The ROM is accessed twice for each point of interpolation for 14 or 16 accesses per output point, and a linear interpolation of the ROM data based on the lower bits of the fractional part f provides the full coefficient C.sub.n (f). The linear interpolation of coefficients requires a single multiplication and additional per interpolation point, for a total of seven or eight multiplications and additions per output point. Similarly, the actual sum of products convolution requires a single multiplication and addition per interpolation point, for a total of seven or eight multiplications and additions to perform the convolution per output point. Since fourteen or sixteen cycles are necessary for the ROM, a shared adder and a shared multiplier provide full use of all of the hardware elements during each cycle for an efficient design.

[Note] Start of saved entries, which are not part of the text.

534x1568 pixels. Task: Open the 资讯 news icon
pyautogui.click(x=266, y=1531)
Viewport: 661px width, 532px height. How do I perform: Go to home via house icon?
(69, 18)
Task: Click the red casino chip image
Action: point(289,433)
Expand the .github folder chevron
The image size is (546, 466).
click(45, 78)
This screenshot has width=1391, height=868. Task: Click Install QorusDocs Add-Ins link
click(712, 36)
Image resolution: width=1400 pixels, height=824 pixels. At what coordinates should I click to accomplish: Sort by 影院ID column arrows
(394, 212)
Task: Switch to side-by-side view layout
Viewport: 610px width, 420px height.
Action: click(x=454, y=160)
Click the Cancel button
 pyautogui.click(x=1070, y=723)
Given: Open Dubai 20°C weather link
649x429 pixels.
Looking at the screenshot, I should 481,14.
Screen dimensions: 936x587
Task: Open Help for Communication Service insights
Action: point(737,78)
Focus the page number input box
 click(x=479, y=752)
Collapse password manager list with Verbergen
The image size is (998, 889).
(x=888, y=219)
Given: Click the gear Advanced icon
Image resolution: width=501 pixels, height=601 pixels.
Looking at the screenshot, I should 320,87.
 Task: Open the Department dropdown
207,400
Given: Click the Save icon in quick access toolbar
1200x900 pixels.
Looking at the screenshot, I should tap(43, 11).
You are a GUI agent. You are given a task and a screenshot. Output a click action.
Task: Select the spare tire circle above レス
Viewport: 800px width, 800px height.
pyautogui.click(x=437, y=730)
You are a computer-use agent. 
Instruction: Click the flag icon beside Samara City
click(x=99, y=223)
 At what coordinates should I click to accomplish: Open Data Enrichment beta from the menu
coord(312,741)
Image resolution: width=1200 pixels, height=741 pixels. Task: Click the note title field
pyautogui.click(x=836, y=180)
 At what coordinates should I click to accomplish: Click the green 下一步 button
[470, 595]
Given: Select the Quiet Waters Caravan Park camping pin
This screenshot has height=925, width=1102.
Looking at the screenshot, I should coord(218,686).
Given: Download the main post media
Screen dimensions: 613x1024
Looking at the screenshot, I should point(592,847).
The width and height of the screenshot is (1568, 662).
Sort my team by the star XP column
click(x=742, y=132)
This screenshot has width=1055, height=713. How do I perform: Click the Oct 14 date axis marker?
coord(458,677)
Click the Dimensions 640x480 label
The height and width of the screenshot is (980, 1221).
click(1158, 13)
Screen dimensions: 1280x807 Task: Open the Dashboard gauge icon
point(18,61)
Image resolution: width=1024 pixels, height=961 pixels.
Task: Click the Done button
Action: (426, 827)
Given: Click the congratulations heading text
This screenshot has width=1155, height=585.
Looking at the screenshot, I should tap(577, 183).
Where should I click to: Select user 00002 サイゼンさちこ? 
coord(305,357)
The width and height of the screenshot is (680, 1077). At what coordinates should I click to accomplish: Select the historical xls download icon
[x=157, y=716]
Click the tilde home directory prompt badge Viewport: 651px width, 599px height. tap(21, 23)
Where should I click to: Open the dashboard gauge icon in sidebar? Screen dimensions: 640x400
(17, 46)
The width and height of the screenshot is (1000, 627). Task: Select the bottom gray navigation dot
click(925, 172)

A particularly useful additional operation for use in audio or music product is the scaling of the loudness of the final output point by an appropriate volume, and the summation of the multiple channels being interpolated to form a combined output. In the seven point case, the adder and multiplier can be used to perform these operations and still stay within the binary multiple sixteen cycles per point. If these operations are to be performed elsewhere, the eight point interpolation is slightly preferred for improved fidelity.
The operation of the present invention will now be explained in detail. Referring now to FIG. 5, to address the single-sided impulse response in the ROM, we must produce from the most significant part of the fraction (f) in the MS fraction register 1 and from the coefficient number n comprised of signals P0, P1 and P2 (2), a sequential pair of ROM addresses representing the base address and the next further (interpolating) address, the latter being multiplied by the least significant part of the fraction f in order to linearly interpolate the final coefficient n value. The base and interpolating ROM addresses will be stored in ROM address register 3 at the end of odd and even cycles, respectively. Signal ODD (4) in FIG. 5 indicates whether the cycle is even or odd.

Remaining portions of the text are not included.